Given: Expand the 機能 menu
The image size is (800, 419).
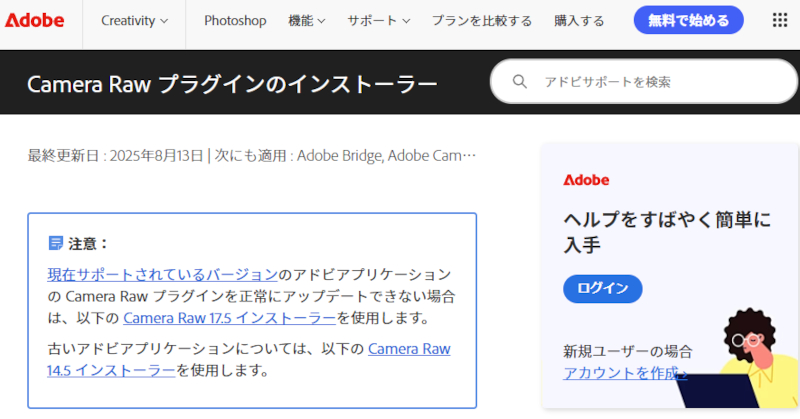Looking at the screenshot, I should click(306, 20).
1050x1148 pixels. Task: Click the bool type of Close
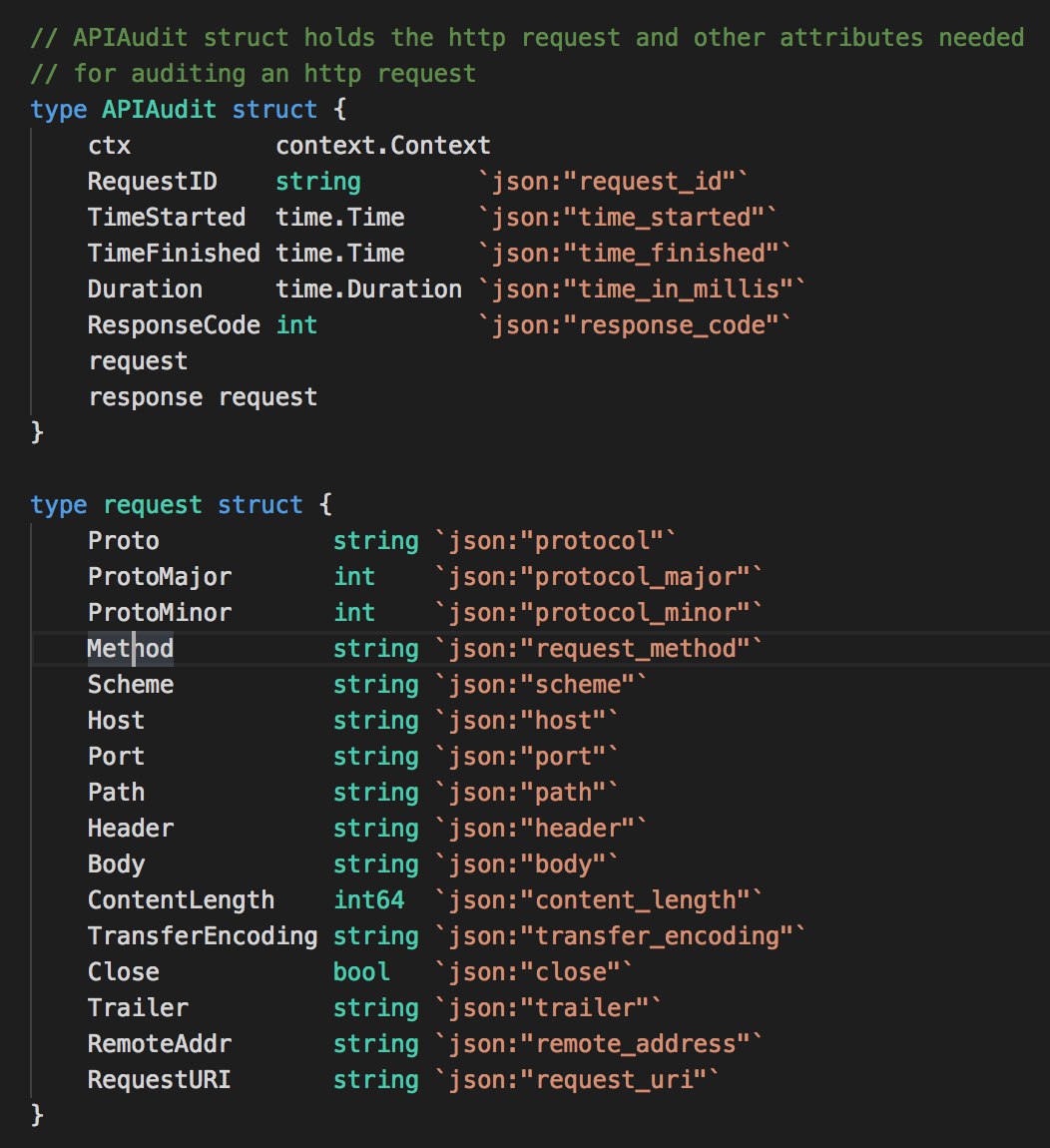click(361, 972)
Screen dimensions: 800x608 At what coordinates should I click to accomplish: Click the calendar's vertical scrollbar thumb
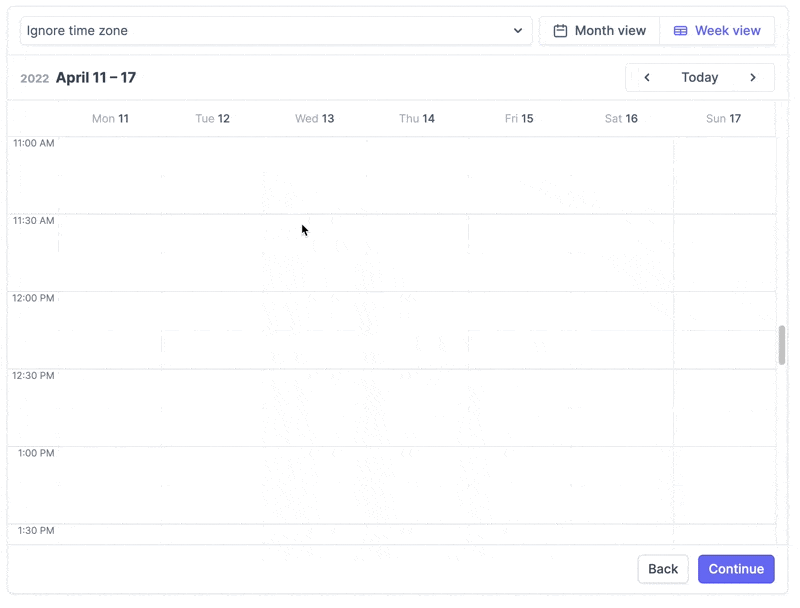tap(782, 345)
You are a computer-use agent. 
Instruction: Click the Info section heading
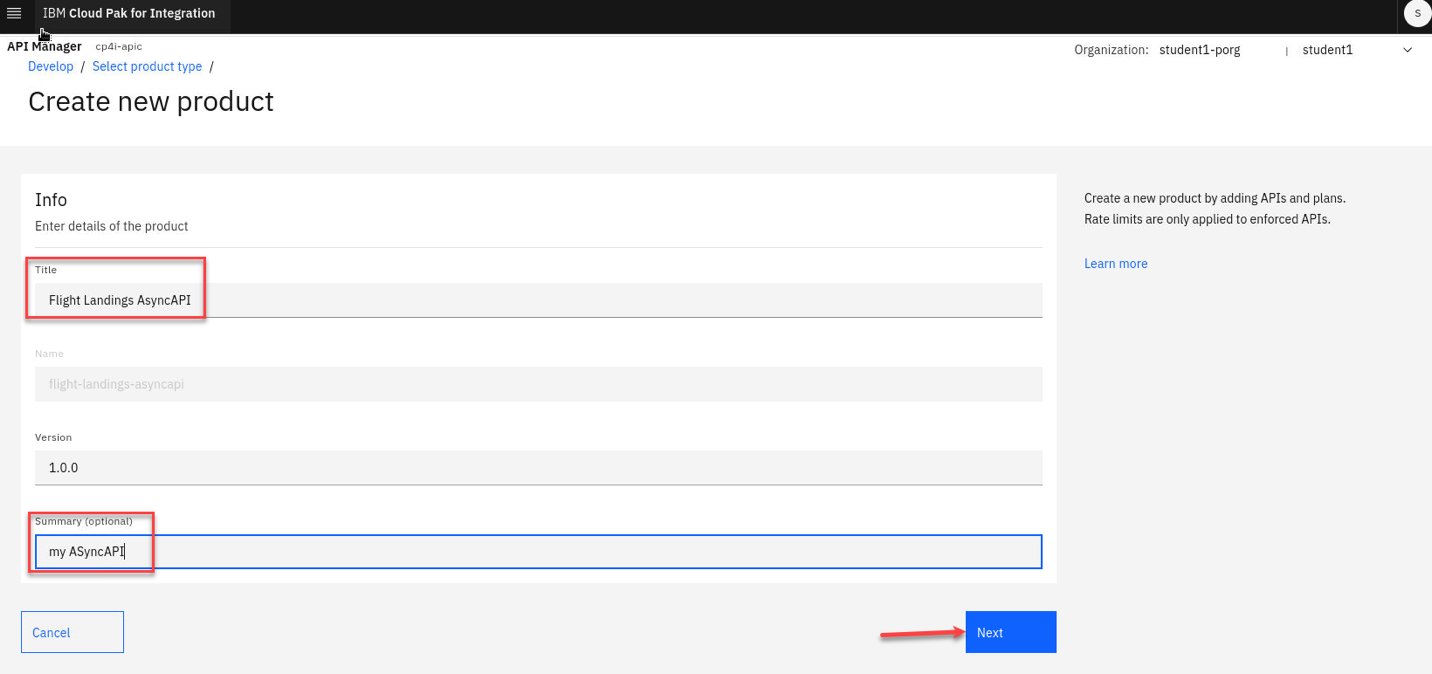pyautogui.click(x=50, y=199)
────────────────────
All lines from the one holding "Screen dimensions: 800x608" through the last line of the entries, and nothing else, are to be output exactly; leave out the pictures.

Screen dimensions: 800x608 At what coordinates should I click to accomplish: Click the calendar's vertical scrollbar thumb
tap(782, 345)
You are a computer-use agent. 
Instruction: Click the Info section heading
pyautogui.click(x=50, y=199)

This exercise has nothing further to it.